Chirurdzy ze szpitala Brigham w Bostonie pierwszy raz w historii przeprowadzili udany zabieg pełnej transplantacji twarzy. Pacjentem był 25-letni Dallas Wiens, robotnik z Teksasu, który stracił twarz kiedy wymieniał okno w kościele.
Przeczytaj koniecznie: Marta Gregor (85 l.) z Torunia: Nie chcieli mnie leczyć, bo jestem za stara!

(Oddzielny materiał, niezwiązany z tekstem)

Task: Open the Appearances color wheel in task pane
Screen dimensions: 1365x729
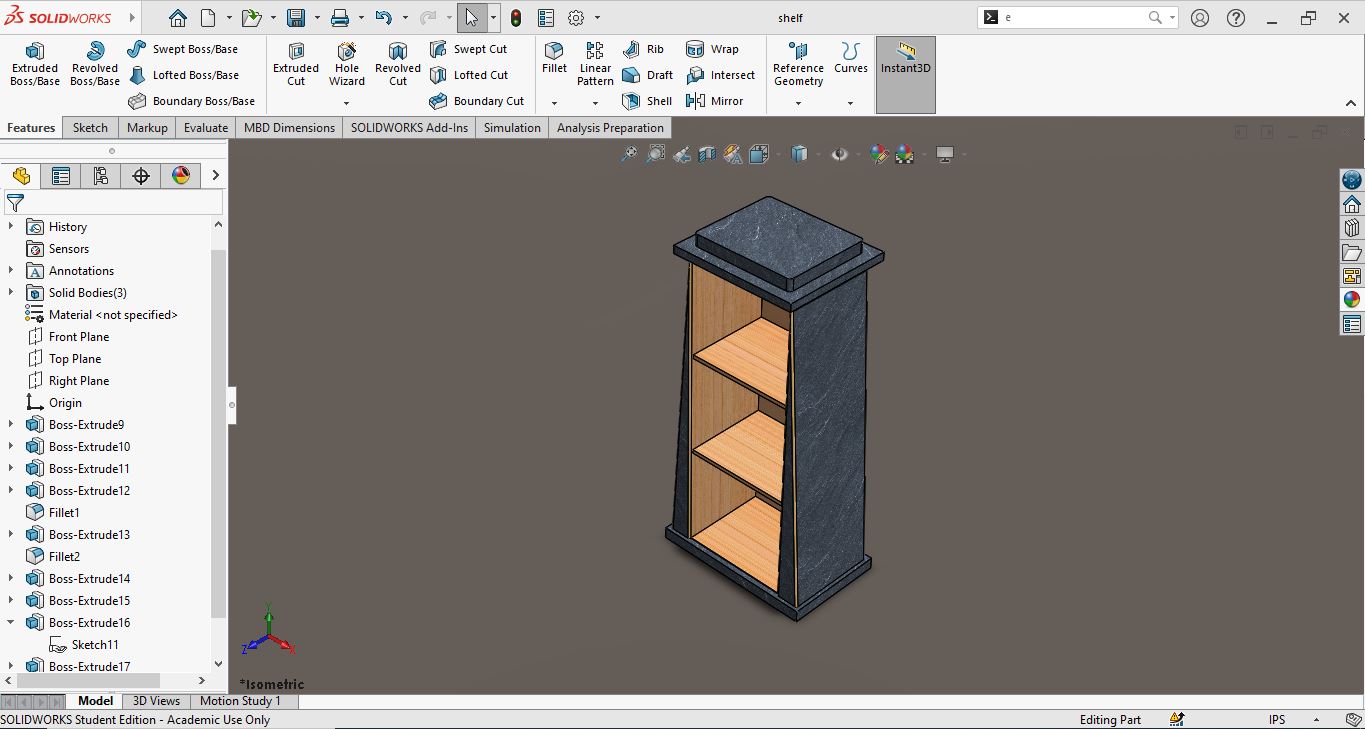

Dallas stał w koszu wysięgnika dźwigowego i montował okna. Nagle zadzwonił telefon komórkowy, sięgnął więc do kieszeni spodni. Mężczyzna nie pamięta jak to się stało, że dotknął twarzą przebiegających przy budynku kabli elektrycznych. Przez twarz robotnika przeszedł prąd o tak silnym napięciu, że spalił mu włosy, skórę, zęby, oczy, nos, kości i mięśnie. 25-latek cudem przeżył. Chirurdzy przeprowadzili ponad 20 operacji ratujących mu życie, ale nie byli w stanie zrobić nic, by przestał wyglądać jak potwór.
Nadzieję na nowe życie Dallas dostał dopiero w szpitalu w Bostonie. Zespół 30 lekarzy, którymi kierował dr Bohdan Pomahac przeszczepili mu całą twarz i już niedługi znów będzie mógł poczuć na policzku buziaki jakimi obdarowuje go 2-letnia córeczka. Dr Pomahac powiedział, że chociaż przeszczep się udał pacjent nie odzyska czucia w lewej części szczęki i czoła, bo tam zniszczenia nerwów były zbyt duże. Nie wiadomo też kiedy znów będzie widział.
Zabieg trwał ponad 15 godzin. Dallas nie widział jeszcze swojej nowej twarzy... Wygląd jest jednak dla niego nieistotny, najważniejsze, że dla Scarlet przestanie być monstrum.